Brano di partenza:
----------

Il gol al Barcellona da metà campo è stato il momento più alto a livello personale con la maglia della Roma?
“Se dobbiamo parlare di momento strettamente personale, ovviamente è quello il momento più alto. Se devo parlare di un momento della squadra ovviamente parlo della partita contro il Barcellona e contro il Liverpool. Questi sono stati momenti più importanti nella mia carriera qui a Roma. Parlo delle partite in casa, sono momenti che difficilmente scorderò”.
Oggi si parla di Ter Stegen come portiere più forti del mondo, tu gli hai segnato da centrocampo…
“Non vorrei dire una cosa diversa dalla tua, ma per me non lo è. Metto le mani avanti. Per me è Alisson. L’ho vissuto anche in allenamento. A un certo punto facevamo le partite di allenamento e finivano tutte 0-0. Vedevamo i due portieri: uno era Szczesny e uno era Alisson. Devo dire che ho avuto a che fare con dei grandi portieri”.
Tornerai alla Roma?
“Sinceramente non lo so, dico la verità. Aspettiamo che finisca questo prestito”.
Una piccola parte delle persone ha cominciato a vederti in maniera diversa.
“L’ho sentito, ma non sono mai riuscito a darmi una spiegazione. Li avessi mandati a quel paese capirei di essermi messo contro qualcuno. Immagino e credo che nella mia carriera non troverò mai tifosi belli come quelli della Roma. Non so se continuerò nella Roma o le nostre strade si divideranno, ma posso dire che i tifosi della Roma sono stati sempre grandi, sono sempre nel mio cuore”.
È vero che hai rinunciato a una mega-offerta dell’Inter?
“È una storia che inizia molto tempo prima, nel senso che non ho rifutato solo l’Inter, anche altrre squadre italiane. L’ultima è stata l’Inter, nel momento in cui dovevo rinnovare con la Roma, era un’offerta molto importante. Mi sentivo di fare quello che ho fatto, sapevo che non avrei avuto la stessa opportunità economica, ma le emozioni provate a Roma non me le porterà via nessuno. Mi hanno detto di scegliere con la testa, ma ho scelto col cuore e lo rifarei”.
Che rapporto avevi con alcuni giocatori che sono andati via? Hai cercato di convincerli a rimanere?
“Penso che uno possa provare a fare mille cose per far rimanere o no a giocare con la tua squadra qualcuno. In primis lo fai perché quel giocatore è forte. Ognuno ha il suo percorso e ha deciso di fare quello che si sentiva fosse meglio per la propria carriera. Il rapporto è cambiato veramente di 0 e non cambierà. Quello che hai dentro e che hai vissuto insieme a quei giocatori lo porti dentro di te per tutta la carriera. Posso solo augurare loro del bene”.
Puoi raccontare la corsa per abbracciare tua nonna?
“È un momento che mi tocca particolarmente. Non voglio sminuire mia nonna, lei era la prima volta che veniva a vedermi. Mio nonno era molto appassionato di calcio, ho immaginato che vicino a lei ci fossero due persone: suo marito e l’altra nonna a cui ero molto legato. Se parlo adesso di loro non mi viene molto bene, perché sono emozionato come tutti possono immaginare. Detto questo, è venuto tutto molto spontaneo, le dissi che sarei andato ad abbracciarla e avrei fatto gol, ma in realtà non lo immaginavo neanche. Sono una persona istintiva, a volte si sbaglia e a volte si fa bene, fu un gesto istintivo fatto molto bene”.

----------

Dati forniti:
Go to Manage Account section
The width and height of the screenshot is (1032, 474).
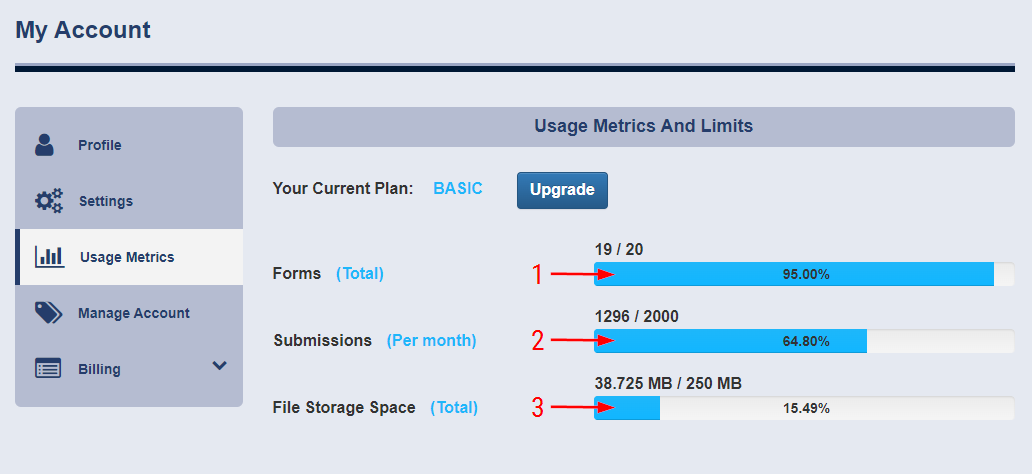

----------

Esercizi da svolgere:
[1] Trascrivi fedelmente dall'intervista sulla Roma il tratto che si apre con le parole contenenti "Tornerai alla Roma?" e si chiude con "in maniera diversa.".
[2] Prosegui l'intervista al calciatore della Roma da dove si interrompe.
I dati non hanno alcun ruolo in questo lavoro.

Soluzioni degli esercizi:
[1]
Tornerai alla Roma?
“Sinceramente non lo so, dico la verità. Aspettiamo che finisca questo prestito”.
Una piccola parte delle persone ha cominciato a vederti in maniera diversa.

[2]
Sul soprannome “Bello de Nonna”.
“Non voglio dire cattiverie. Una cosa è stata sbagliata, perché sono stati mesi infernali per lei. Chiamate a casa, al citofono, le andavano sotto casa i giornalisti. Le avete fatto passare l’inferno (ride, ndr). Lei aveva 85-86 anni, non era giovanissima, non è stato facile per lei”.
Sulla rovesciata al Genoa.
“Ho sempre questa reazione quando faccio grandi gol, come se non me l’aspettassi. C’è il povero Mattia in porta, gli ho fatto tanti gol e belli. Gli ho fatto un gol in rovesciata, uno al volo e uno partendo dalla mia metà campo. Un gol bellissimo, che rimarrà tra i miei preferiti, anche se non il mio preferito”.
Il tuo preferito? San Siro o Barcellona?
“Nessuno dei due. È uno strano, ma per me importante: il gol che ho fatto contro l’Udinese”.
Un bambino chiede: quando ritorni alla Roma?
“Addirittura quando! Allora, intanto quando ritorno a Roma ci vediamo e ti firmo la maglia, ci facciamo una foto insieme e una chiacchierata. Insieme decideremo il mio futuro, magari mi dai qualche consiglio”.
Sul rapporto con Mancini.
“Ci siamo sentiti quando dovevo venire qui. Mi sono sentito con un suo collaboratore, aspettavo di andare in nazionale a giugno”.
De Rossi diventerà un grande allenatore?
“Ho la mia idea. Secondo me diventerà fortissimo. Ha le qualità per farlo, non solo calcistiche ma anche umane. Ha personalità, dialettica, saprebbe parlare a un gruppo. Calcisticamente è un centrocampista, ma è un po’ tutto. La frase più bella che mi ha sempre detto era se mi piacesse giocare con uno in più, perché era sia in difesa che a centrocampo. Potrà fare un grande percorso anche da allenatore. Ha la vena per farlo. Se qualcuno non gli farà la fase preventiva immagino come gli uscirà…
Sul protocollo della Liga Spagnola per riprendere gli allenamenti: ritiro, allenamento in solitaria con ritorno a casa, allenamento a gruppi e allenamento collettivo con ritiro.
“Me gusta, perché si comincia a rivedere il campo. È la cosa che in questo momento manca, per chi è come me. Spero che sia fatto tutto nel migliore dei modi, cercando di non avere un contraccolpo, sarebbe una catastrofe. Immagino i problemi della Serie A o della Liga, ci sono tanti soldi in ballo che potrebbero far fallire tante società, alcune squadre in B e in C potrebbero rischiare. I dilettanti sono importanti come la Serie A per quanto la vedo io”.